Philippians 1     1 Paul and Timothy, bondservants of Jesus Christ, to all the saints in Christ Jesus who are in Philippi, with the bishops and deacons: 2 Grace to you and peace from God our Father and the Lord Jesus Christ. 3 I thank my God upon every remembrance of you, 4 always in every prayer of mine making request for you all with joy, 5 for your fellowship in the gospel from the first day until now, 6 being confident of this very thing, that He who has begun a good work in you will complete it until the day of Jesus Christ; 

Question: Paul says in verse 3 “I thank my God upon every remembrance of you.” In other words, every time Paul thought of the Philippians, his heart was filled with gratefulness.
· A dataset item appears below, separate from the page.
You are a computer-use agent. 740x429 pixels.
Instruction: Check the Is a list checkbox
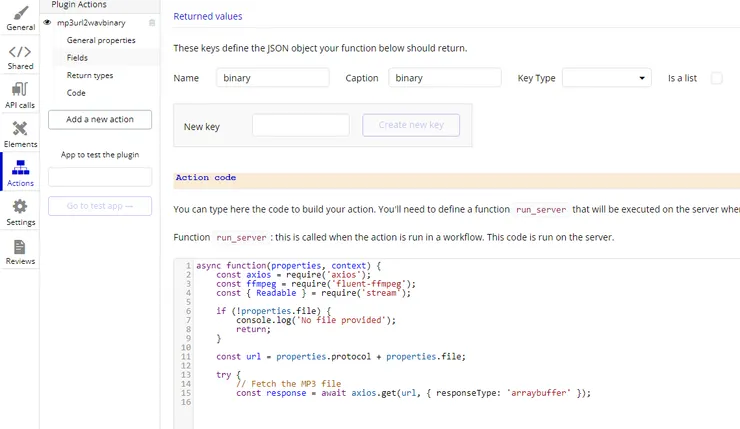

What emotions come upon people when they think of you? What impact have you made on the lives of those around you? A major reason for the positive impact was that the Philippians were saved. Paul calls them “saints in Christ Jesus.” Are you “in” Christ Jesus? Are you saved?

Context: Unlike the Galatians and the Corinthians, the Philippians had made a very positive impact on Paul and his ministry. His heart was filled with joy when he thought of them. As he says, “every time I think of you, I thank God for you.” What a beautiful complement! In a few minutes, we will be celebrating the Communion, the Lord’s Supper, and the opening verses of Philippians are perfect to help us examine our hearts, individually and collectively. Are we Christians who make a positive impact on others? Are we a church that makes a positive impact on others? There are 3 things that stand out in the opening words of Paul’s letter to the Philippians. First is TRUST. Let’s begin in Philippians 1:1 “Paul and Timothy, bondservants of Jesus Christ…” Typically Paul would have referred to himself as an “apostle” of Jesus Christ, as he does in Romans, Corinthians, Galatians, Ephesians, and Colossians. He would do that to remind his readers of his authority. Let me give some examples – Galatians 1   1 “Paul, an apostle (not from men nor through man, but through Jesus Christ and God the Father who raised Him from the dead)…6 I marvel that you are turning away so soon from Him who called you in the grace of Christ, to a different gospel…3:1 O foolish Galatians! Who has bewitched you that you should not obey the truth, before whose eyes Jesus Christ was clearly portrayed among you as crucified?” We find a similar tone in his letter to the Corinthians. 1 Corinthians 1   1 “Paul, called to be an apostle of Jesus Christ through the will of God…4:15 For though you might have ten thousand instructors in Christ, yet you do not have many fathers; for in Christ Jesus I have begotten you through the gospel. 2 Corinthians 10:10 “For his letters,” they say, “are weighty and powerful, but his bodily presence is weak, and his speech contemptible.” In other words, they were saying that Paul is ugly and he can’t preach!” But not with the Philippians. He knows that they respect him already. Paul trusts them and he doesn’t pull rank on them.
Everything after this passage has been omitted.